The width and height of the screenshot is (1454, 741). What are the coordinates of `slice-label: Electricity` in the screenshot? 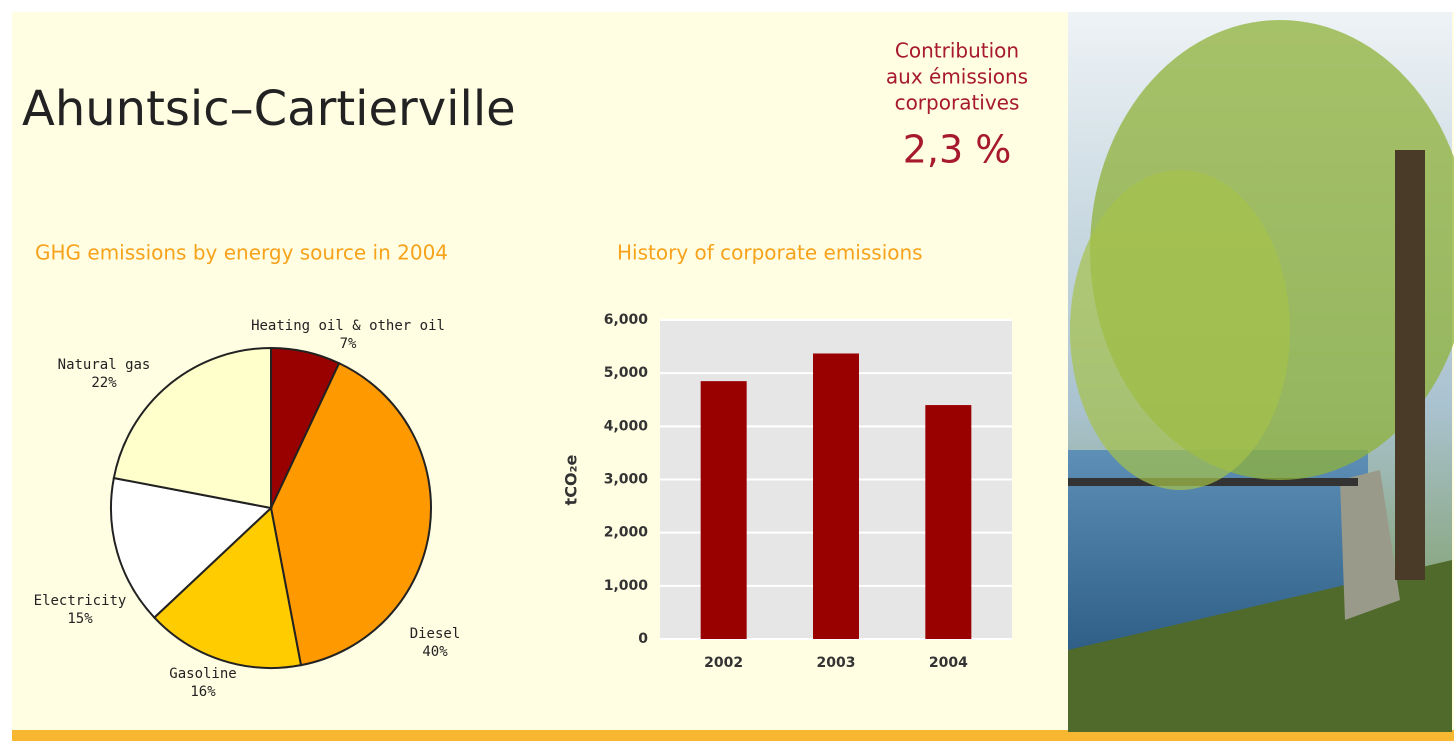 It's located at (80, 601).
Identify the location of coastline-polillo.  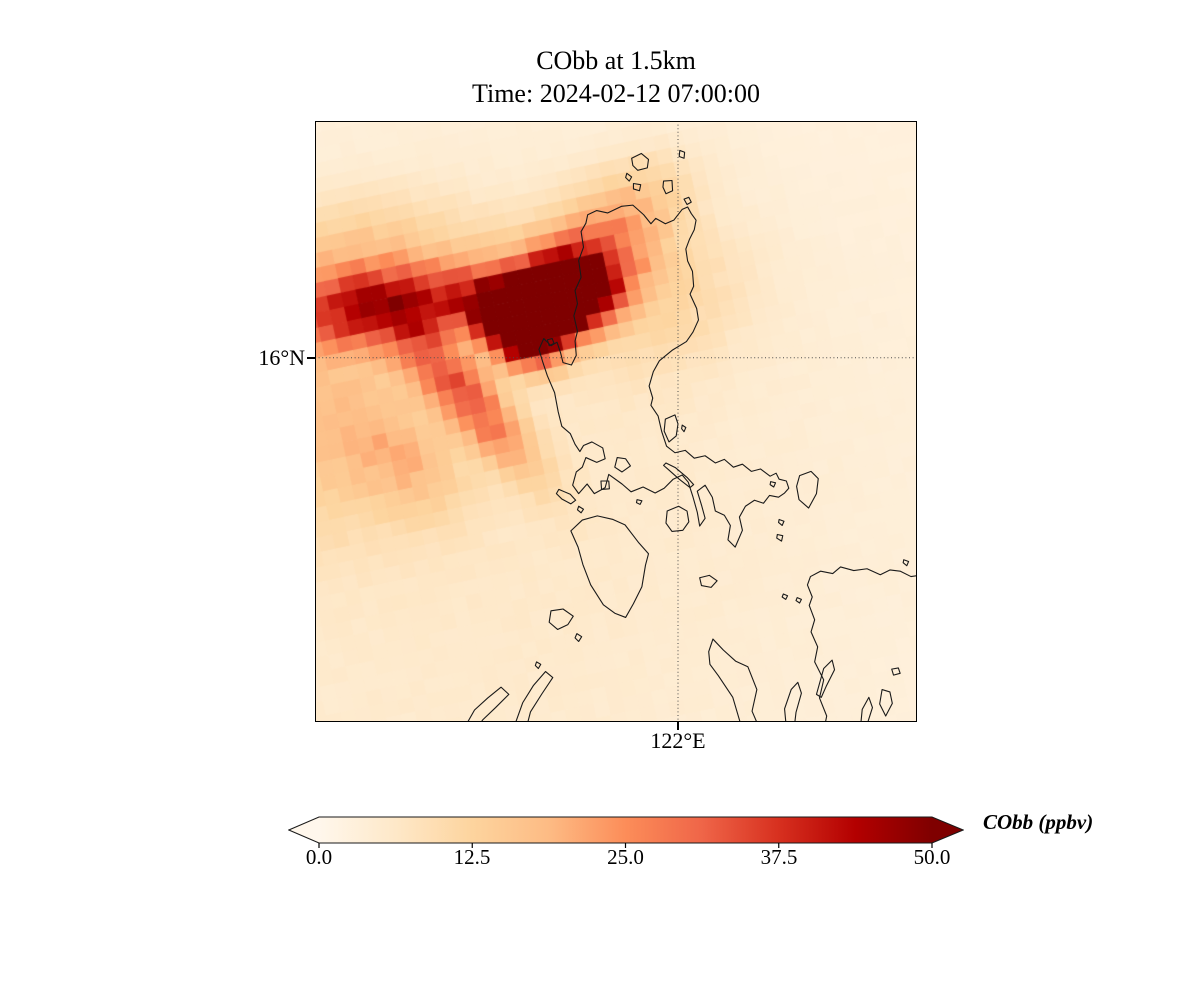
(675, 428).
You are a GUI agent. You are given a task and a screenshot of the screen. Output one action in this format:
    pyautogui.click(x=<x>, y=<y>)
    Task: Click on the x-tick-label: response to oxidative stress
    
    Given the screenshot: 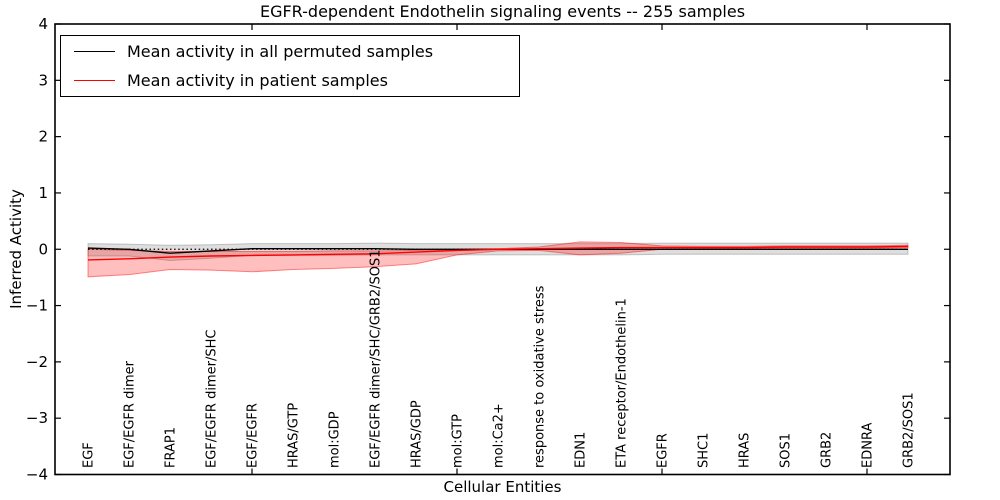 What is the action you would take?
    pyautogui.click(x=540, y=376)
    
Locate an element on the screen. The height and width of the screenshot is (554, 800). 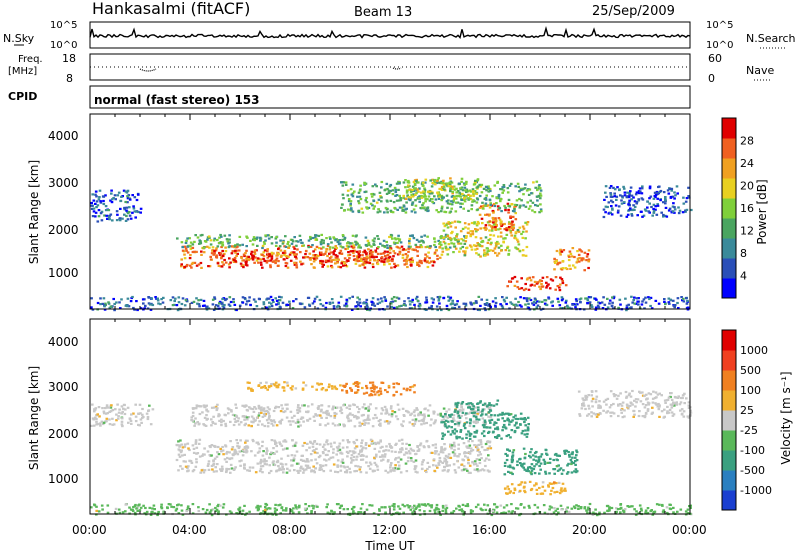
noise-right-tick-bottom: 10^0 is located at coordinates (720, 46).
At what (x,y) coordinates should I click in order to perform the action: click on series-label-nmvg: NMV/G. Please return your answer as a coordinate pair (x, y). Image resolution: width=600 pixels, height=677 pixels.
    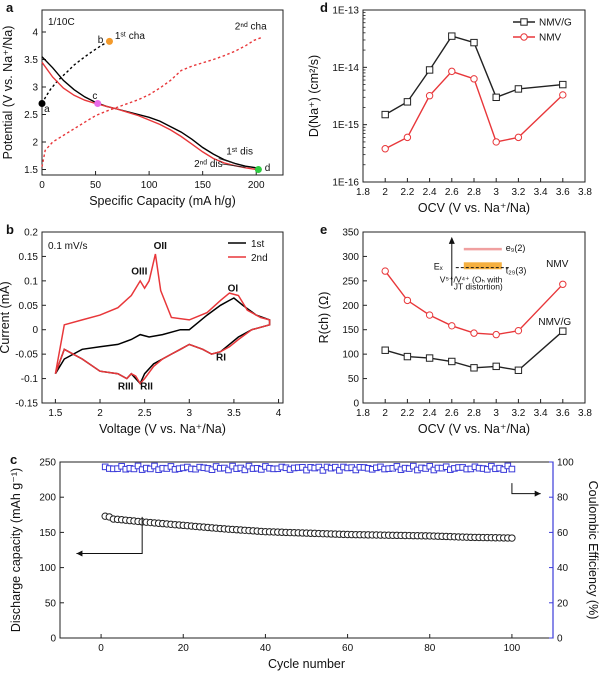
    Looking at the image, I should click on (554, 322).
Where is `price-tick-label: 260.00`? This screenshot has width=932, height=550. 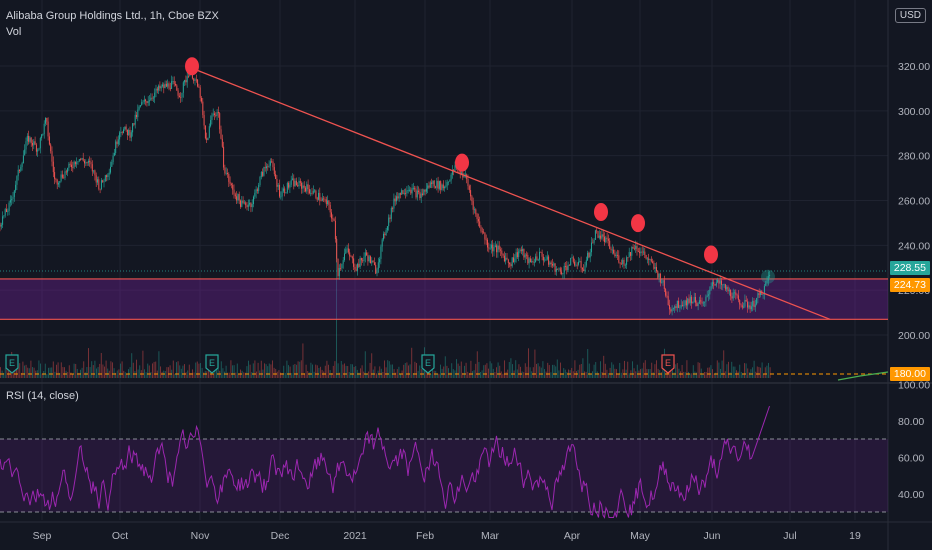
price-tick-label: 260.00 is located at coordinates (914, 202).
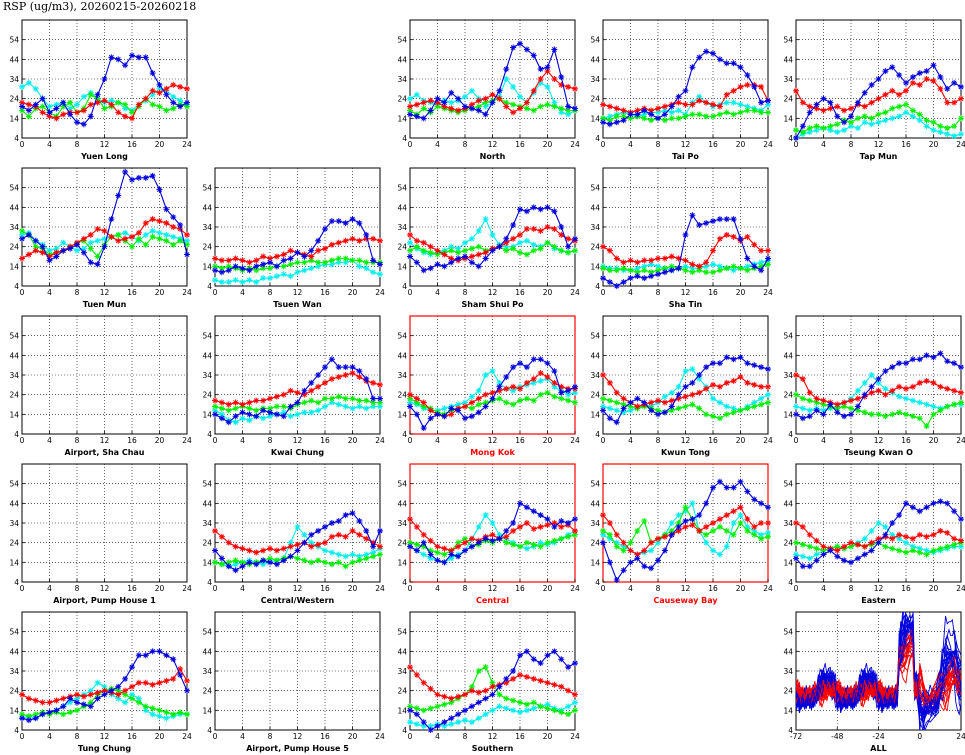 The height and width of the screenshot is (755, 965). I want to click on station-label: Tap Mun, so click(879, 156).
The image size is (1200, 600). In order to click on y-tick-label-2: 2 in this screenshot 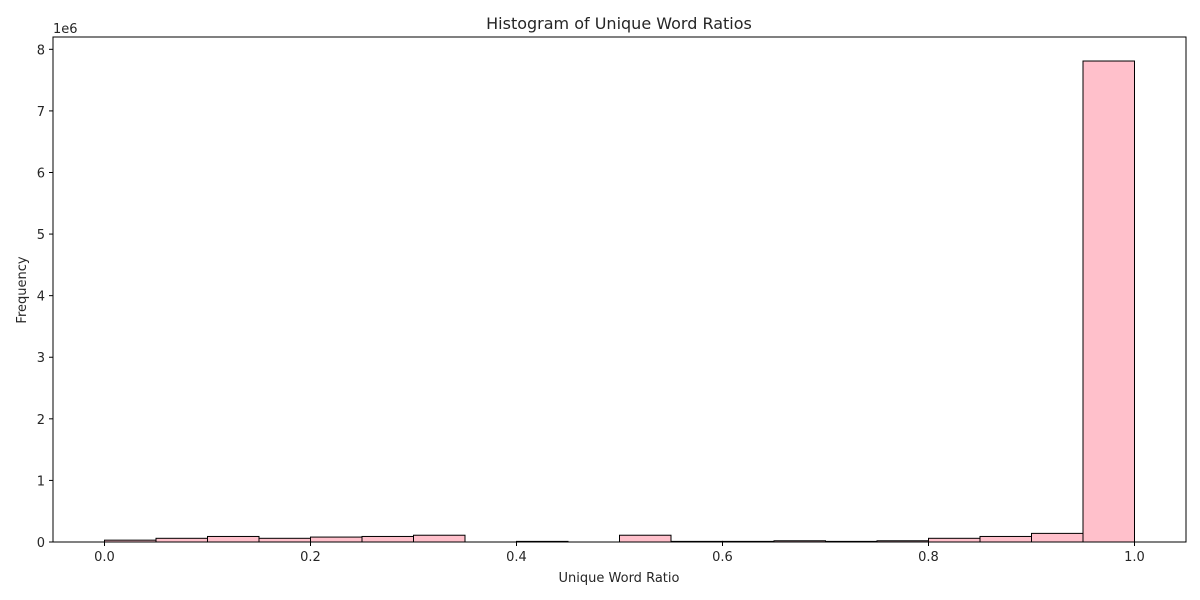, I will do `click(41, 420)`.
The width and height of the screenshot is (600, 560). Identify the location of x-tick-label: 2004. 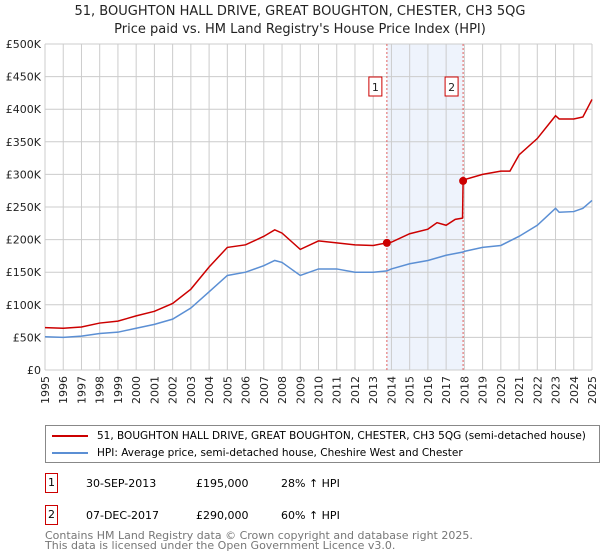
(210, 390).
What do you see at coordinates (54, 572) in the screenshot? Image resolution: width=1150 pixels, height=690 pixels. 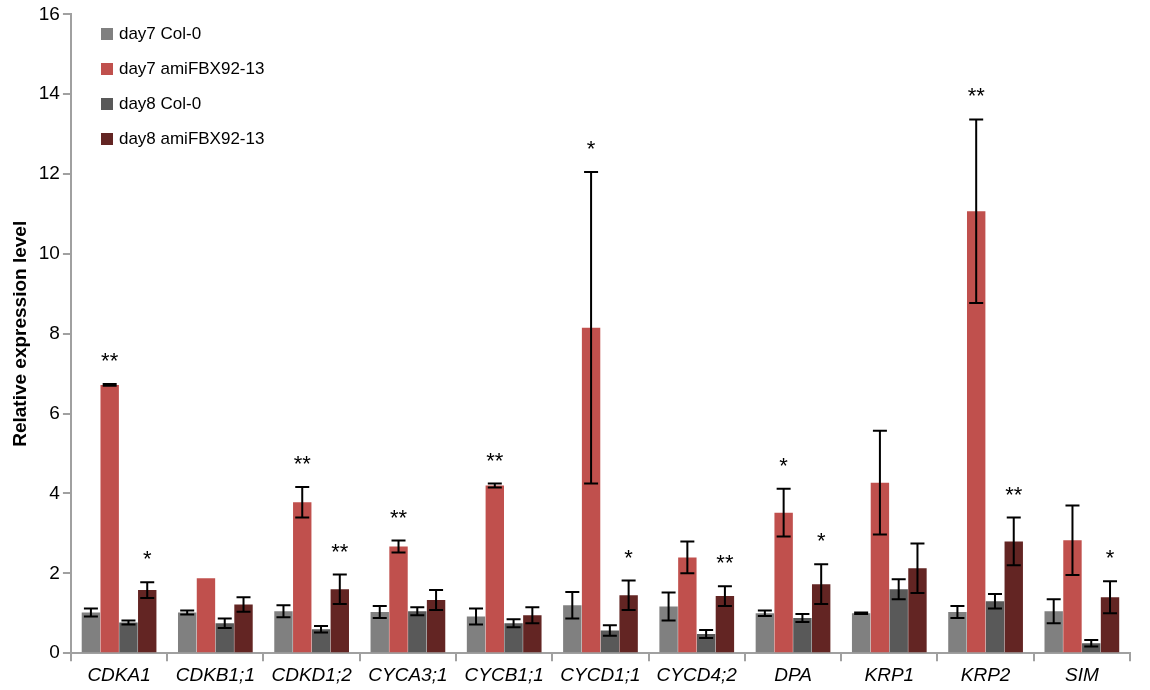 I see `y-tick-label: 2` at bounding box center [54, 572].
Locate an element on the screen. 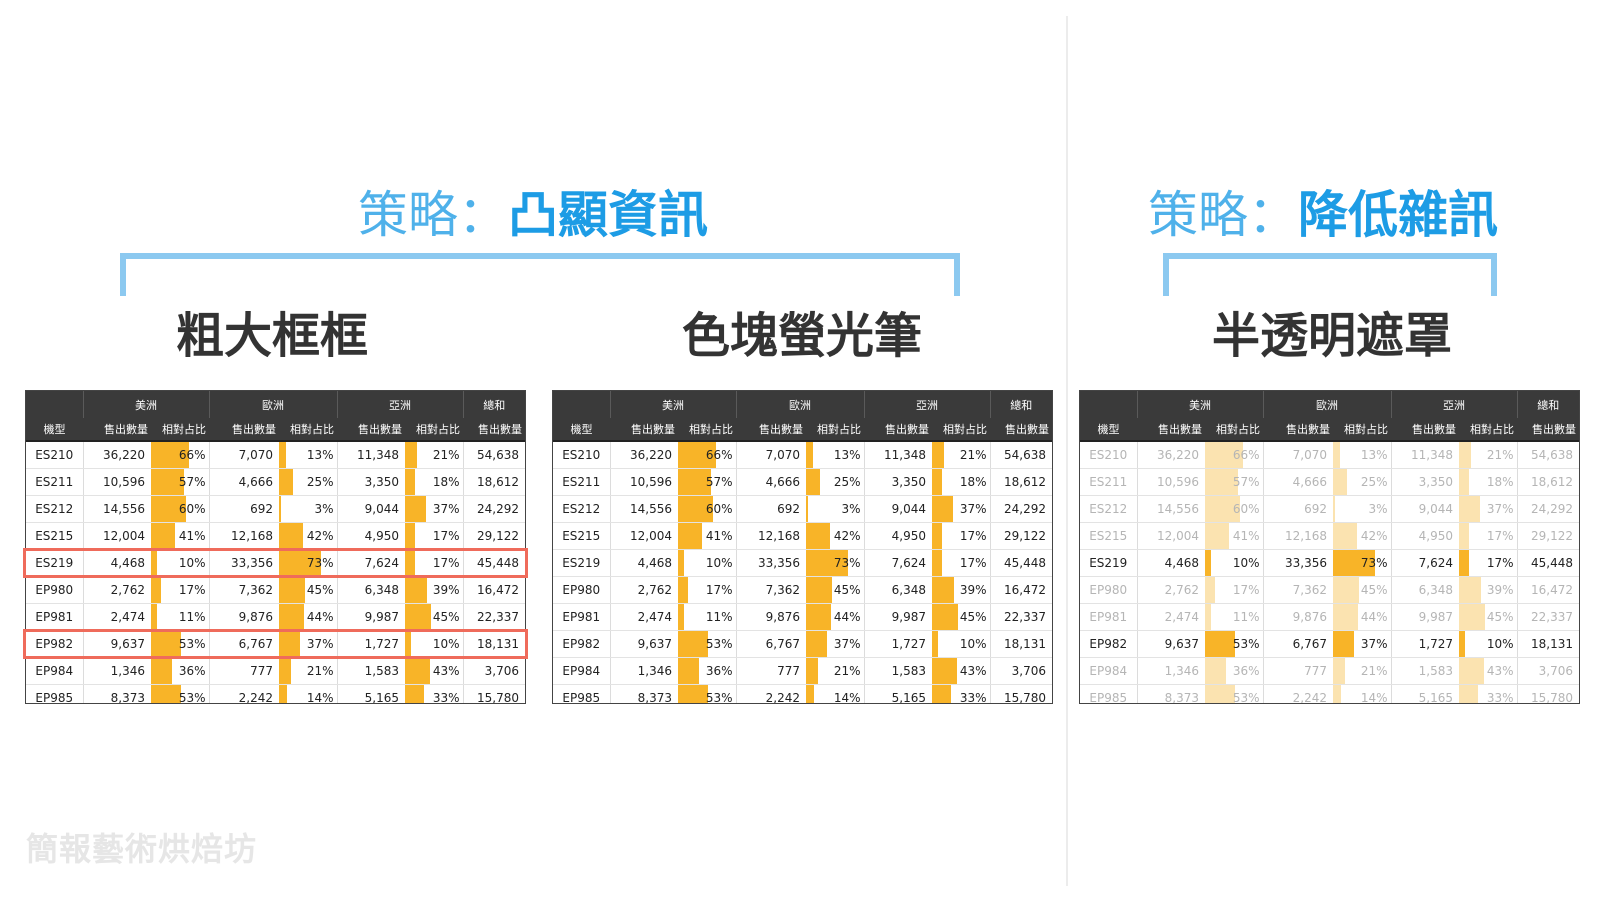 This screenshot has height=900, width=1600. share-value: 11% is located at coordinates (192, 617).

- _TASK TO COMPLETE_
Please write out the data above, everything from the line containing "Locate an element on the screen. The" down to the line containing "noise-right-tick-bottom: 10^0 is", word for word, and leave the pictures out.

- _RESULT FOR THIS EXERCISE_
Locate an element on the screen. The height and width of the screenshot is (554, 800). 
noise-right-tick-bottom: 10^0 is located at coordinates (720, 46).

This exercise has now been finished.